« Fers à chauffer des ateliers Fagus », Albergt Renger-Patsch, gélatino-bromure d’argent, 1925

Depuis 1900 déjà, les magazines illustrés utilisaient certaines des techniques de la photographie publicitaire : photomontages, vues aériennes, perspectives bizarres, raccourcis curieux, appels aux sentiments, des photographies pures des objets eux-mêmes. Le document était donc utilisé à la fois par la technique publicitaire et par l’illustration ordinaire bénéficiant ainsi d’un grand prestige. Cependant, l’adoption véritable de ces techniques et des attitudes envers l’image par les avant-gardes date en fait de l’après-guerre.
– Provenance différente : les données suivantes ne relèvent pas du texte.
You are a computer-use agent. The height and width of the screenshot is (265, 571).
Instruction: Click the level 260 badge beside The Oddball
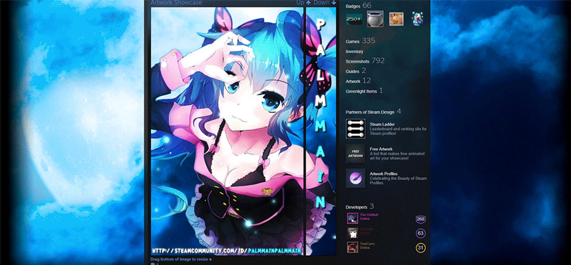click(x=420, y=219)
Une fois acceptées, une certaine confusion régna au sujet des limites entre la forme signifiante (l’art) et la photographie ordinaire (le document). Cette confusion entre l’art et la vie quotidienne était manifeste en bien des domaines. En février 1922, Edmund Wilson expliqua aux lecteurs bien-pensants de Vanity Fair que Dada se servait des publicités américaines comme modèle, tout en notant cependant que les dadaïstes avaient l’air un peu plats face aux panneaux électriques de Times Square. Aux débuts des années 1920, de nombreux entrepreneurs encouragèrent les artistes contemporains en leur passant des commandes de publicité. A cette époque, un grand nombre d’artistes qui expérimentaient dans le domaine de la photographie découvrirent l’efficacité publicitaire de l’image photographique.
Renger-Patsch mettait quelques unes de ses photographies à la disposition de firmes industrielles. Pris comme élément de montage, le cliché documentaire vint s’insérer dans les constructions publicitaires.